Deflationary expectations
We love qualitative and idiographic approaches–at least in the abstract. But, in the breach we often find ourselves less than satisfied. Ironically, “scientific” work on qualitative material seems to end up reducing the material to a small number of rating scales–often fewer than 5. Maybe we should give up trying to shoe-horn qualitative material into the standard model? I remember Ken Craik (RIP) describing architectural journals where a heavily quantitative study would be followed by a simple case study of a beautiful new home. We study people. People are intrinsically interesting. Why can’t we do the same thing in our journals? This would provide a place for qualitative material and help to inspire new insights into human functioning.
Conceptual myopia
Tomkins work is wonderful and under appreciated, but it is not the only conceptual frame that could be used to organize script-like, idiographic material. That is to say, readers in our group questioned whether there was really any alternative hypothesis in this work. Pitting McAdams, or Singer, or Cervone against Tomkins might have led to a more dynamic set of hypotheses.

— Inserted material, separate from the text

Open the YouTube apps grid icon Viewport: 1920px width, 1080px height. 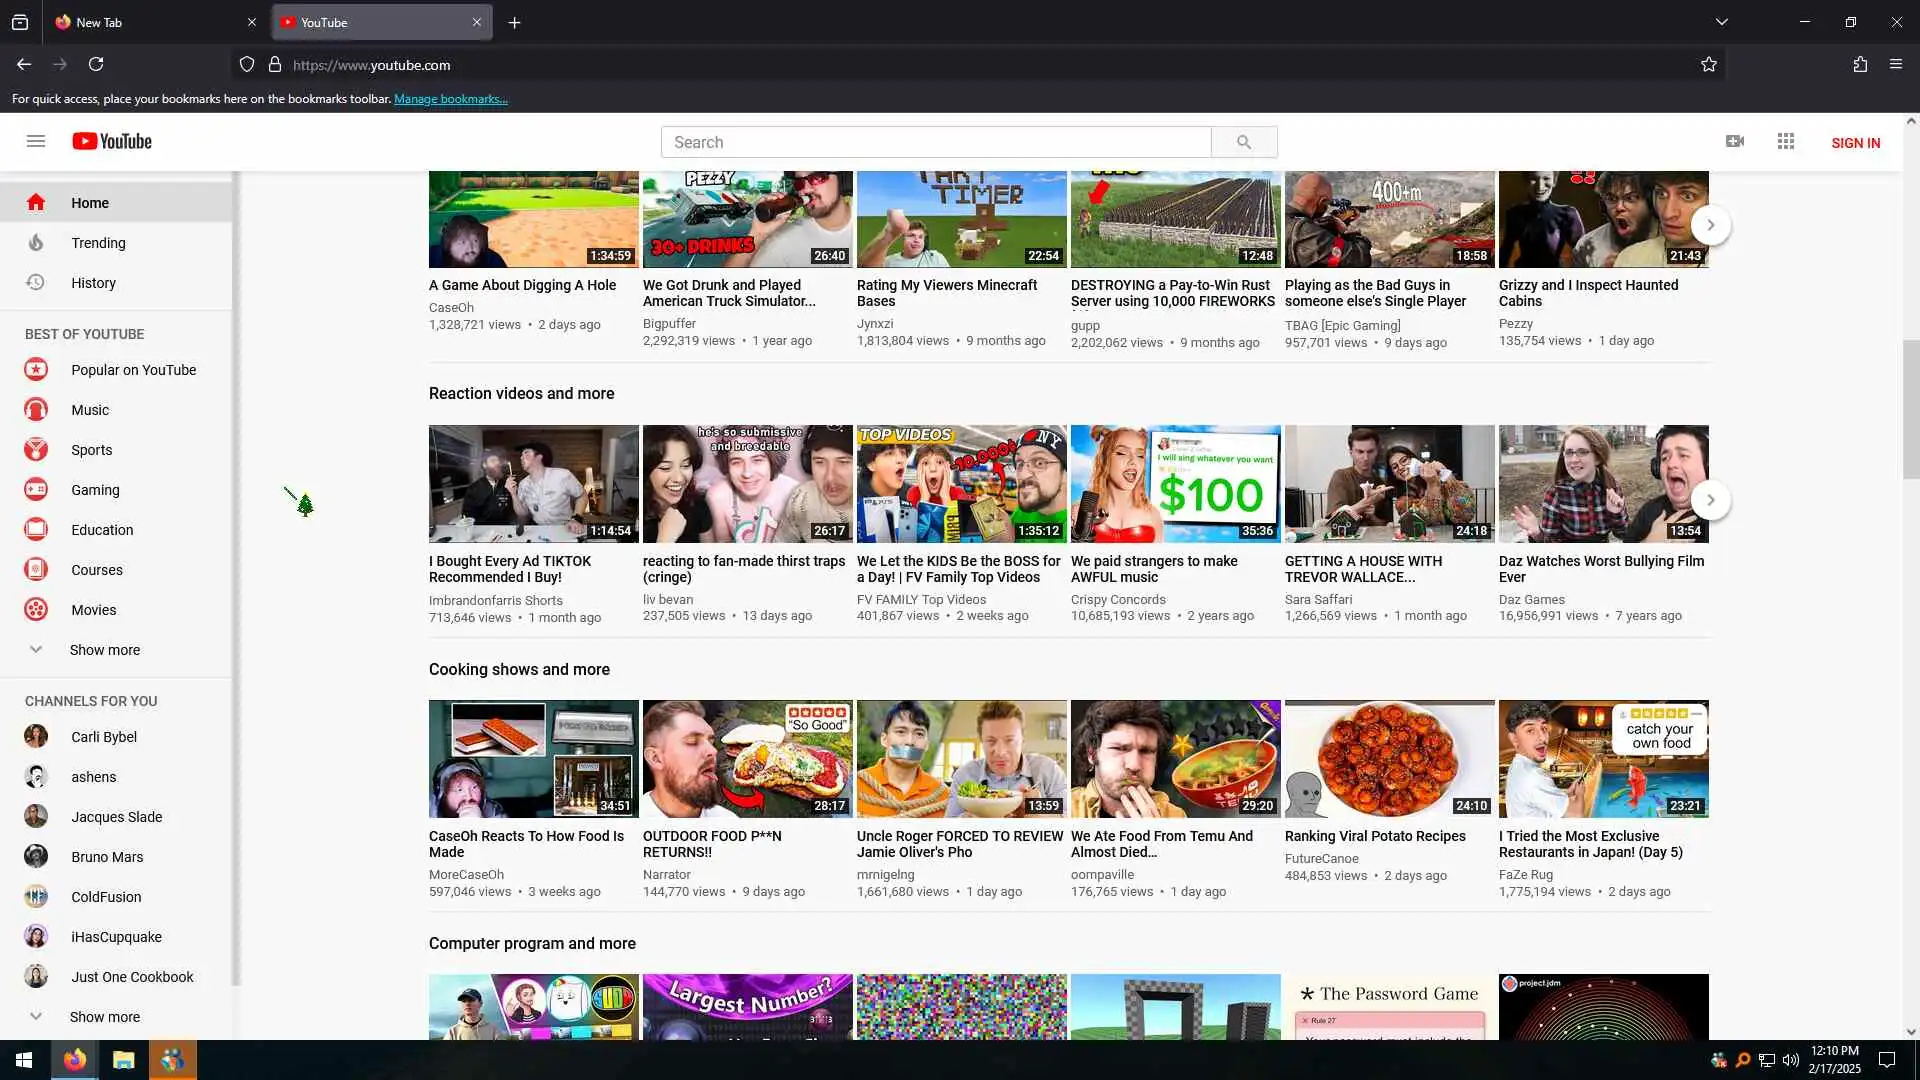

Methods, methods everywhere
1. There were some clarity issues with study 1 that made us less than confident in the findings. First, the nature of the prompts in study 1 were vague. Were the participants fed their own scripts? If so, the findings are not surprising or interesting. Second, the response latencies were “z-scored”. Some interpreted this as centering within person. Others interpreted this to literally mean the scores were z-scored, which is a between person transformation and would do nothing meaningful to the data. Regardless, knowing how things worked in raw and transformed data structures would be preferable.

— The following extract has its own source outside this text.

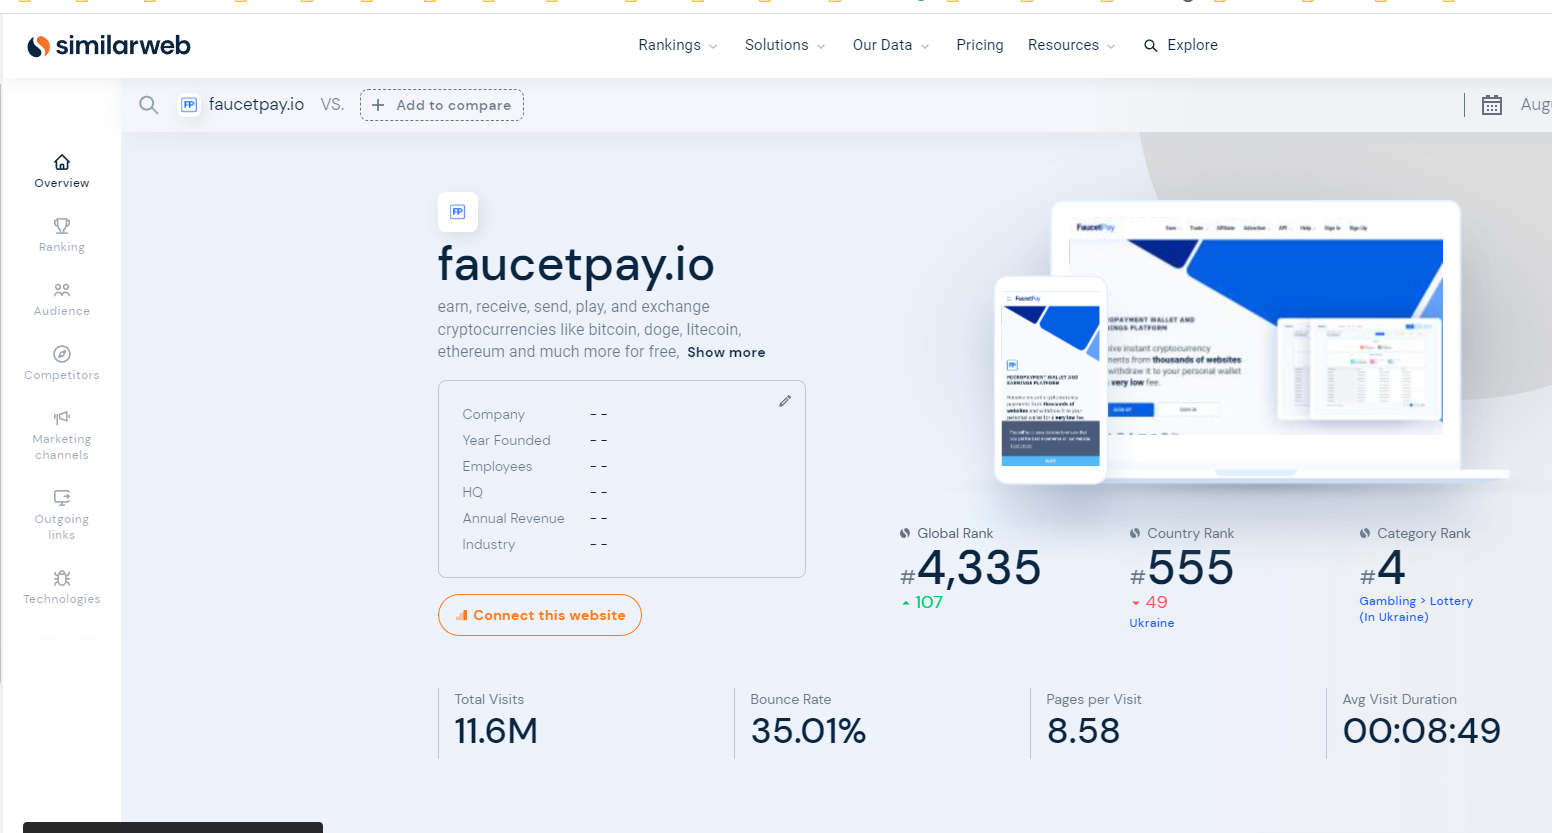The height and width of the screenshot is (833, 1552).
Task: Open Outgoing links sidebar icon
Action: click(62, 498)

2. The lack of independence within the Big Five is starting to bug us (study 2). We get the same thing in many different types of samples. Correlations above .5 are too high. Either we clean up our measures or walk back the myth that there are 5 independent dimensions.
3. 50 participants in each study? Really? Based on what justification? A power analysis? The low power causes problems across the board. There appears to be a bit of a desire to argue that the structure of scripts in this study can generalize or is comprehensive. We really have to stop generalizing from small groups of college students to anything. Moreover, a good number of the most interesting correlations in study 2 are ignored because there was too little power to detect them (conscientiousness and trauma-fear, for example). We understand that conducting qualitative research can be time-consuming, but that is no excuse for running underpowered studies.